Micro Electromechanical Switch Design with Self Aligning and Sub-Lithographic Properties

Brief Description

Shrinking of integrated circuit (IC) device dimensions provides for enhanced functionality and performance  of computers and electronics. Researchers at Berkeley are exploring nano-mechanical information processing as a means to overcome the energy-efficiency limits of CMOS technology and recently have directed their efforts toward the development of device designs suitable for implementation in the cross-point array architecture for minimal footprint. 
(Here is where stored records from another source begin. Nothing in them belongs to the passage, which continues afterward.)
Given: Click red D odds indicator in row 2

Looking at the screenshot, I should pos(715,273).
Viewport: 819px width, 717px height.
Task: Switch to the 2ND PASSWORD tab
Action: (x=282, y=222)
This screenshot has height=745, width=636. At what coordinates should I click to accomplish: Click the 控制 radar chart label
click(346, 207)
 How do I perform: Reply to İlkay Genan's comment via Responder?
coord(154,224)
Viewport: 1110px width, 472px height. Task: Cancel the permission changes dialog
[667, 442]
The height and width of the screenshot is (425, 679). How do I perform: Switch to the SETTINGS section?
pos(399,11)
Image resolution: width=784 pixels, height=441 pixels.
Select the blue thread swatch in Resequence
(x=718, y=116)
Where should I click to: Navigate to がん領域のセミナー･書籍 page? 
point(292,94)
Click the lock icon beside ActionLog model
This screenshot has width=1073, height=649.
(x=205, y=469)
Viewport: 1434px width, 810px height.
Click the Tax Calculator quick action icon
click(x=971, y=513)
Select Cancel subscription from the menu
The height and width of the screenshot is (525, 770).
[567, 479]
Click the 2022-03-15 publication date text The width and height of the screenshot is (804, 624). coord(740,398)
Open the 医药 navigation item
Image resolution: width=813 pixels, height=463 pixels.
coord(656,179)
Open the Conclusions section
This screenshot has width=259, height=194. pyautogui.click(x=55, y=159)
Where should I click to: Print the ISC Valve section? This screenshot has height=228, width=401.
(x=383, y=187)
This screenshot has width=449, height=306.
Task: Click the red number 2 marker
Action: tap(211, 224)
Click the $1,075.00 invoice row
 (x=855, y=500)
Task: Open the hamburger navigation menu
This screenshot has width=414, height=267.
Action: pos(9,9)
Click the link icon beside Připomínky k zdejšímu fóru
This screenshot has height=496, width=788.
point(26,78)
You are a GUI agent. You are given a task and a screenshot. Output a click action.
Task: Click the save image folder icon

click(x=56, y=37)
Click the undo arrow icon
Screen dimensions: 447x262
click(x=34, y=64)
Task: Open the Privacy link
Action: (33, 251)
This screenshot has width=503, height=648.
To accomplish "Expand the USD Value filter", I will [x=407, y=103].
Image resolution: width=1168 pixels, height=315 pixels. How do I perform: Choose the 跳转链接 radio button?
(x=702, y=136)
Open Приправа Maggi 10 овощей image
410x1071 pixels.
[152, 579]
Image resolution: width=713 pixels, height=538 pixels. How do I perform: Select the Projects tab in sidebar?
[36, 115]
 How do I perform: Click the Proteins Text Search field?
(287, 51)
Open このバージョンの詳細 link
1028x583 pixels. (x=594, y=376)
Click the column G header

To that end, our researchers have designed a novel process for fabricating ultimately scaled electro-mechanical relays with decananometer lateral dimensions. Their innovation includes a compact electro-mechanical switch design which has self-aligned features with a minimum dimension not defined lithographically. By incorporating multiple sets of output electrodes, the area required to implement a complex logic gate is reduced by a factor of 2. 

Suggested uses

• Ultra low power and low cost ICs
• Suggested applications include battery-life dependent electronics and displays, safety-critical devices (e.g. medical devices), nanotechnology, power management and energy harvesting applications

Advantages

• Design structure possesses property desirable to overcome hysteresis limitation of contacting mechanical switches
• Air-gap based mechanical switches have zero sub-threshold leakage current, rendering trade-off between decreasing active energy and increasing leakage energy non-existent
• Allows logic gate implementation with smaller footprints than equivalent CMOS implementation

Related Materials

• Publication: Y.-K. Choi, T.-J. King, and C. Hu, “A spacer patterning technology for nanoscale CMOS,” IEEE Transactions on Electron Devices, Vol. 49, No. 3, pp. 436-441, 2002.